Por otro lado, hemos aprendido a partir de la experiencia en los colegios, que su capacidad inherente de transmisión del virus a los demás es baja, sobre todo en comparación con los adultos. Poder por tanto anticipar el beneficio adicional de vacunar a los más jóvenes a la hora de contener la transmisión comunitaria nos ayudaría a entender si merece la pena considerarlos en nuestra estrategia vacunal general. En este sentido, modelos matemáticos pueden ayudarnos a predecir la contribución real de la vacunación específica de este grupo de edad en cuanto a la reducción del pool de susceptibles y de la transmisión general, en el contexto de una amplia cobertura del resto de ciudadanos.
Teniendo en cuenta que los adolescentes y los adultos jóvenes (19 a 29 años) son en gran parte los responsables y principales afectados por la transmisión actual, entender el impacto de su vacunación en la contención de la pandemia sería muy útil. Si resulta que vacunarlos no aporta realmente mucho, podríamos entonces tomar la decisión –por una vez basada en la evidencia– de no priorizar su vacunación. En ese caso, y mientras la epidemia se va extinguiendo progresivamente en nuestro territorio, el dilema ético y moral al que nos enfrentamos quedaría más despejado, y el excedente resultante de vacunas (recordemos que Europa ha comprado cinco dosis por cada habitante continental) debería ser redirigido a aquellos lugares donde todavía hay una mayoría de la población vulnerable sin vacunar.

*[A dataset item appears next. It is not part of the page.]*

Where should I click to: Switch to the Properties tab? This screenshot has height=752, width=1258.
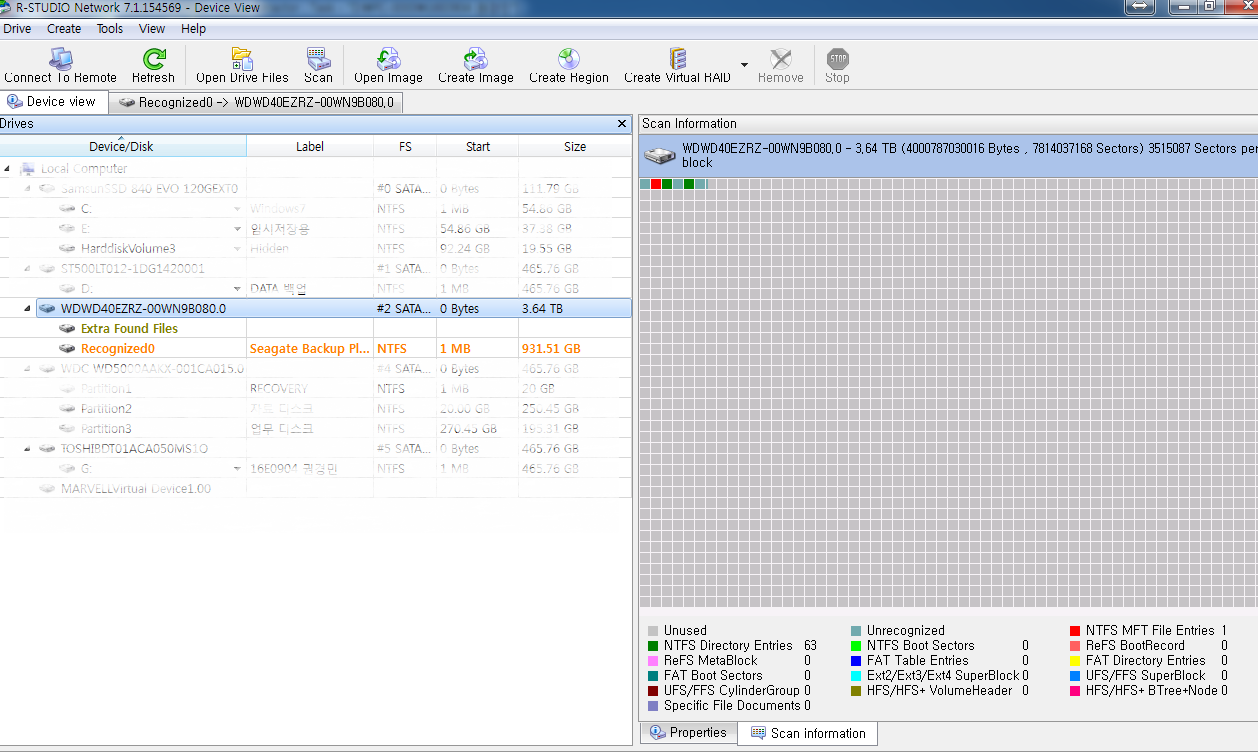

Mientras resolvemos este rompecabezas, sería bueno que nuestros jóvenes dejaran de aparentar que esta pandemia no va con ellos y contribuyesen a apagar el fuego que sigue ardiendo en nuestro país con actitudes responsables y solidaridad comunitaria, argumentos suficientes para que se ganen las vacunas tan codiciadas. Hay que recordar que los menores tienen bajo riesgo de sufrir una infección grave, pero pueden verse afectados por la covid persistente. Los adolescentes y los adultos jóvenes son responsables y principales afectados de gran parte de la transmisión actual.